Member of the National Assembly for Moselle's 8th constituency
- Incumbent
- Assumed office 22 June 2022
- Preceded by: Brahim Hammouche

Spokespeople of the National Rally
- Incumbent
- Assumed office November 2017
- Leader: Marine Le Pen Jordan Bardella

Personal details
- Born: 13 October 1969 (age 56) Thiais, France
- Party: National Rally
- Alma mater: ESSEC Business School ESCP Europe

= Laurent Jacobelli =

French politician (born 1969)

Laurent Jacobelli (/fr/; born 13 October 1969) is a French politician. In 2022, he was elected member of the National Assembly as a member of the National Rally for Moselle's 8th constituency.

== Early life ==
Jacobelli was born on 13 October 1969 in Thiais. He is of Italian descent. He graduated from the ESSEC Business School in 1992 and from the ESCP in 1993.

== Career ==
Jacobelli worked as an audiovisual manager for TV5 and served as head of TV5's programs from 2005 to 2008. Between 2009 and 2013 he worked as an executive for the Zodiak Kids Studios channel. He then founded his own television production company, Sunny Prod.
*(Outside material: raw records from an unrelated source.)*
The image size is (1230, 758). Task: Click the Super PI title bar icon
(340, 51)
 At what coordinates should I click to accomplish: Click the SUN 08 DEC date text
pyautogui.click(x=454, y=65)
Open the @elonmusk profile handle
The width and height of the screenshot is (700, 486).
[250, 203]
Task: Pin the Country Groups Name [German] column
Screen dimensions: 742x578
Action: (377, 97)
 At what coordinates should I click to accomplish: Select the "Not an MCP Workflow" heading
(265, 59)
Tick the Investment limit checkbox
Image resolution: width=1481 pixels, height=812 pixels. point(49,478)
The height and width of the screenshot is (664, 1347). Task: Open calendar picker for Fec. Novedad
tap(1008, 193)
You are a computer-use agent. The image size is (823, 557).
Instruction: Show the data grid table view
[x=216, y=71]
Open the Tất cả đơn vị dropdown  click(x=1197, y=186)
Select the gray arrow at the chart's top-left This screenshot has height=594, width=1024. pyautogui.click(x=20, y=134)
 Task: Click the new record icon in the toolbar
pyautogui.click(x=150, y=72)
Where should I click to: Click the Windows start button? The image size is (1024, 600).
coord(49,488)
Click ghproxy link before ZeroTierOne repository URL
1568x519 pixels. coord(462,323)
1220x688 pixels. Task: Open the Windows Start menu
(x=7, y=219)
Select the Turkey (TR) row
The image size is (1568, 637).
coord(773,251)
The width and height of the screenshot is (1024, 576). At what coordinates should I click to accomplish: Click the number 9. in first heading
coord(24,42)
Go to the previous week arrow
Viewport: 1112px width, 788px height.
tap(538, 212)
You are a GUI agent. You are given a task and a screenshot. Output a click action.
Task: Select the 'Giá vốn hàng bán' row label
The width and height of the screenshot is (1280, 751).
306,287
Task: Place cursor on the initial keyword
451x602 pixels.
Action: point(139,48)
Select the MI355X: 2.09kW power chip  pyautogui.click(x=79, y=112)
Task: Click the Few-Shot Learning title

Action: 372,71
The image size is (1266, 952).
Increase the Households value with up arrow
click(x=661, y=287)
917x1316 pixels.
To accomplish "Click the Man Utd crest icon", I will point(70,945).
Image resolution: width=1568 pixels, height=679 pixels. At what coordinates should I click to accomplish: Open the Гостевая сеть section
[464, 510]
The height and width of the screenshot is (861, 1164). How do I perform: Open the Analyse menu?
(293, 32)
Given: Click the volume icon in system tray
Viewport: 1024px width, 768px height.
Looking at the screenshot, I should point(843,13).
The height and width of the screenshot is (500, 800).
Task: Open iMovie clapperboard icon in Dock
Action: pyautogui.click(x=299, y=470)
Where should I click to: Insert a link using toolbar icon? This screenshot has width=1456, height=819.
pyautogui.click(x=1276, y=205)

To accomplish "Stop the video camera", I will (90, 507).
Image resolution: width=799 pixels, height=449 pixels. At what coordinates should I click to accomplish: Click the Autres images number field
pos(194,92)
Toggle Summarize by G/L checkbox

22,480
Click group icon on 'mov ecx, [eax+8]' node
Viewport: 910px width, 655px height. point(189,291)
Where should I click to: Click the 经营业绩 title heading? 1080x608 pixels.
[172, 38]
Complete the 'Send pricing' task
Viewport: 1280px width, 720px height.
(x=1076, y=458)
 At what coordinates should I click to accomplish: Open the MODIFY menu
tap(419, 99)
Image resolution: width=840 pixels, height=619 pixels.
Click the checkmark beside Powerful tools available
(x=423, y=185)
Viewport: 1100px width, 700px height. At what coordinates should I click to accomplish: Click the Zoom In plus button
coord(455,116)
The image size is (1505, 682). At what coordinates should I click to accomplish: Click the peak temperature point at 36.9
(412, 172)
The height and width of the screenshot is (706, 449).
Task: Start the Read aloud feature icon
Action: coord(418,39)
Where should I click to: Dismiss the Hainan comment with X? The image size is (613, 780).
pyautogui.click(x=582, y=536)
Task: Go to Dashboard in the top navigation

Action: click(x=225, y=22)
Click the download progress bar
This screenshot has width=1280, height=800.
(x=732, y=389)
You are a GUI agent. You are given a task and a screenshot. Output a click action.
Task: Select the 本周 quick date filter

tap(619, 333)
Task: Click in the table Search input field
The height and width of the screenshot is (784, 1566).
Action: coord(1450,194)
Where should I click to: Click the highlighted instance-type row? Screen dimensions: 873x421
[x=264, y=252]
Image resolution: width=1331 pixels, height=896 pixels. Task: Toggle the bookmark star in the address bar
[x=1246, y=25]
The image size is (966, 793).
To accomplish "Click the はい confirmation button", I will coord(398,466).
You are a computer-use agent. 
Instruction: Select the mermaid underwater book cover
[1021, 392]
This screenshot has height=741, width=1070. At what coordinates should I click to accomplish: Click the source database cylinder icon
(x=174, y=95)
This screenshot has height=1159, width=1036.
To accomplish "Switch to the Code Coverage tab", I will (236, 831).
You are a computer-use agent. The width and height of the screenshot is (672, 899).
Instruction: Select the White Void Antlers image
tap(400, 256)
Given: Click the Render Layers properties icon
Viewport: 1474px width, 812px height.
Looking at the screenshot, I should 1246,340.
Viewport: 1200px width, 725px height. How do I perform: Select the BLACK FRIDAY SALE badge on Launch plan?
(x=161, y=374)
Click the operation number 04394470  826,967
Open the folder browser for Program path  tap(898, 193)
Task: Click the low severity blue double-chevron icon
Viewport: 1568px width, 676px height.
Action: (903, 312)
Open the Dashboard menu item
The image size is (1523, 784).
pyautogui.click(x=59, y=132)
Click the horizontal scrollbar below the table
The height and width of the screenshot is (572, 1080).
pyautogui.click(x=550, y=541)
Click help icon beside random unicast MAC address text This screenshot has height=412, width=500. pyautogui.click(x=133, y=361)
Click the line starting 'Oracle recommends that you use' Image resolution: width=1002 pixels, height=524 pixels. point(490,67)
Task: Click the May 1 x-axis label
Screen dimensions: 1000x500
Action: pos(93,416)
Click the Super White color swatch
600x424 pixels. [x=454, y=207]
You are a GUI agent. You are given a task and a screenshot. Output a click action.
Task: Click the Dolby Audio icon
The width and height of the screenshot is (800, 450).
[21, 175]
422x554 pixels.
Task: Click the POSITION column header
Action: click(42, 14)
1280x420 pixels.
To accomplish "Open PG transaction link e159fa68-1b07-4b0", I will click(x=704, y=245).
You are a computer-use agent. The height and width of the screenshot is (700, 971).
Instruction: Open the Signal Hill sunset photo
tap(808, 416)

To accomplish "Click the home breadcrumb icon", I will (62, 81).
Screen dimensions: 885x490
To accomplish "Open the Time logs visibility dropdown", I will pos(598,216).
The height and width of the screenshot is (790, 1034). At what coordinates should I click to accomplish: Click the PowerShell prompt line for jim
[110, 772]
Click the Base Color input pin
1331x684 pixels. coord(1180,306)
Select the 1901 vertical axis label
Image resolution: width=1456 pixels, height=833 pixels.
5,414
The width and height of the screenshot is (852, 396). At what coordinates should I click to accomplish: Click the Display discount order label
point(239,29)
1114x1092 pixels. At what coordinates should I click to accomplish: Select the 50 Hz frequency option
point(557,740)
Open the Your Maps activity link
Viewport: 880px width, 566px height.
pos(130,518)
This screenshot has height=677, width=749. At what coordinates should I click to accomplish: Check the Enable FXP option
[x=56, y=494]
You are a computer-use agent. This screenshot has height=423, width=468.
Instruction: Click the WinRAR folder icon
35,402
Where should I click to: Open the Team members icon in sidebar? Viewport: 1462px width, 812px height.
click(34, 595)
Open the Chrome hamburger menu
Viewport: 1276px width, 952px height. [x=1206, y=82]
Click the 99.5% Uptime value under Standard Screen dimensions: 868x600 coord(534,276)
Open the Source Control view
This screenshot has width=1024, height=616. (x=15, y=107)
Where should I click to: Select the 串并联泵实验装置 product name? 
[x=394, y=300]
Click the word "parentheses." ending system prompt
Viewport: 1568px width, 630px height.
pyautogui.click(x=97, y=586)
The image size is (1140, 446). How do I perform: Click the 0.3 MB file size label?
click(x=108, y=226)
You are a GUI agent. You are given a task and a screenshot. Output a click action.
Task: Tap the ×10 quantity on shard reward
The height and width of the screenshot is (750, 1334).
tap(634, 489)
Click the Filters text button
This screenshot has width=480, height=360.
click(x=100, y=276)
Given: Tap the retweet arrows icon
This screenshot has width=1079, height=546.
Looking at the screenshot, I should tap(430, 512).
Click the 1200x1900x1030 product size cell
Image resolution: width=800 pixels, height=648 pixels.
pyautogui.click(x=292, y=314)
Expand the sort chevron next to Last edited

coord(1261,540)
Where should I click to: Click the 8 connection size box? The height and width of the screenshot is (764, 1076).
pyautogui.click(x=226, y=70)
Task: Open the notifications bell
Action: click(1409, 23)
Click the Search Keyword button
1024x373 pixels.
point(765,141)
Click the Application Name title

He has also served as a reservist in the French Navy.

== Politics ==

He joined Nicolas Dupont-Aignan in 2014 before signing up for regional elections in December 2015 in the Grand Est.

On 19 May 2017, Jacobelli left France Arise. In June 2017, he was the FN candidate in the 10th constituency of Bouches-du-Rhône (21.88% in the 1st round, 41.73% in the second round).

In November 2017 he was appointed head of communication for the National Rally.